South Florida officials increasingly promote bicycling both as a healthy tourist activity and an eco-friendly method of transportation for locals. That sounds great until you consider that Florida is often rated as one of the most dangerous states for cycling. The Florida Department of Highway Safety and Motor Vehicles reported more than 6,400 bicycle accidents in 2021, and statistics show fatalities from bicycle accidents are on the rise.

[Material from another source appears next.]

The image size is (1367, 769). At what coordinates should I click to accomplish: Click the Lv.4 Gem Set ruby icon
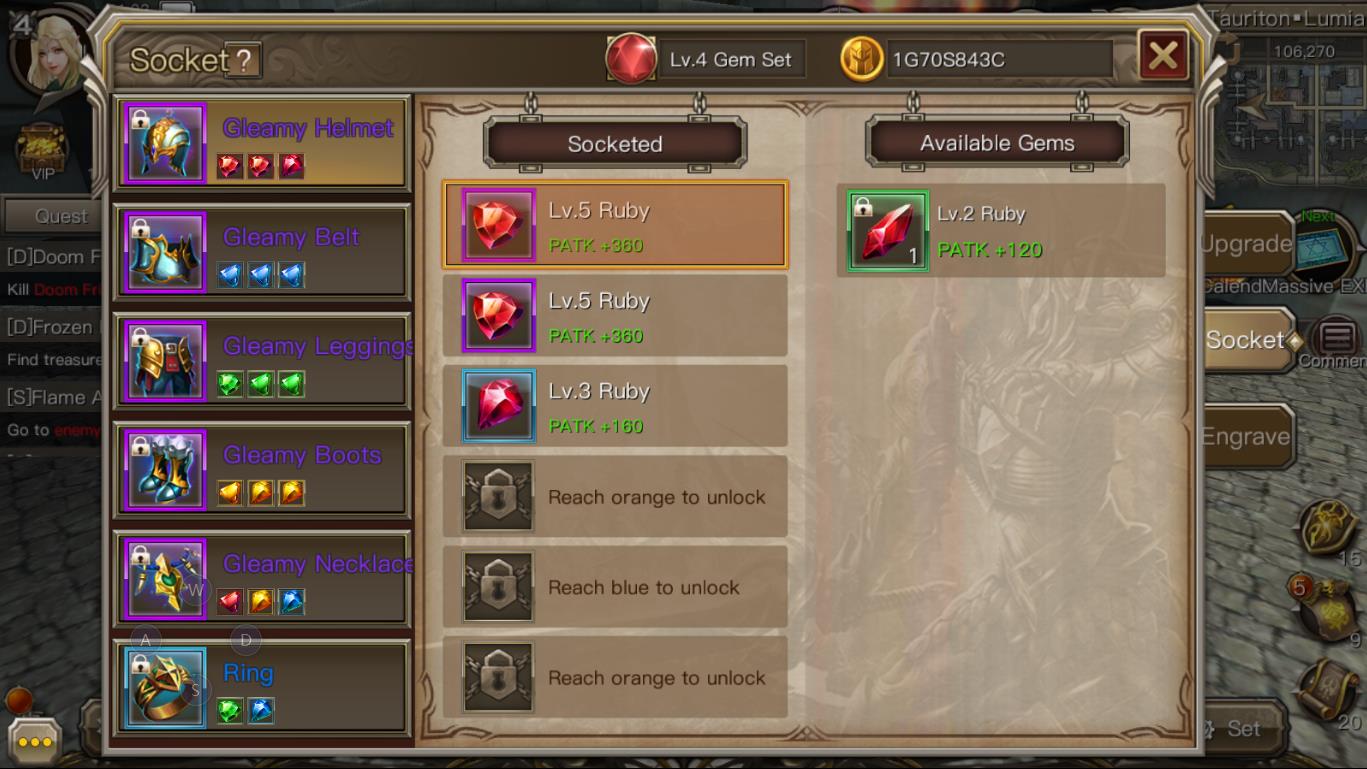tap(631, 59)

Many of these serious collisions involve rental bicycles. For a variety of reasons, tourists and residents riding rental bikes face greater dangers than other cyclists, and they can pose more of a danger to pedestrians and motorists as well.

Broward Bike Sharing

Broward County’s B-Cycle program made headlines when it launched more than ten years ago as the first county program for a type of bike rental known as “bike sharing.” The B-Cycle program allows members and guests to rent a bicycle from any of the 23 BCycle stations in the Fort Lauderdale, Hollywood, and Pompano Beach areas.

Users renting a bicycle through a sharing program usually rent a bike for a single trip, compared with users renting bikes through other sources where they have use of a bike for a day or week. In addition, B-Cycle users can return their bicycle to any station in the program while those who rent from traditional rental facilities must usually return the bike to the original location or arrange for pick up.

The Problem with Unfamiliar Bikes

Getting through city traffic in Fort Lauderdale or near any Florida beach can be difficult enough for bicyclists riding their own familiar bikes. When a tourist or even a resident is operating an unfamiliar rental bike, they run a much greater risk of losing control and can easily collide with others or hit fixed obstacles. The dangers increase on an electric bike, which is increasingly becoming the most common option available for rentals. In fact, the B-Cycle program features e-bikes.

Riders on rental bikes can be thrown off by:

  • Different types of brakes and varying sensitivities to pressure on brake controls
  • The weight difference of a heavy rental bike (particularly those with motors)
  • Differences in the seat style or height
  • Changing gears or managing speed controls
  • Different controls for lights

The differences alone may not necessarily cause a bicyclist to lose control, but they could distract the rider and take attention away from their surroundings, which could lead to a collision.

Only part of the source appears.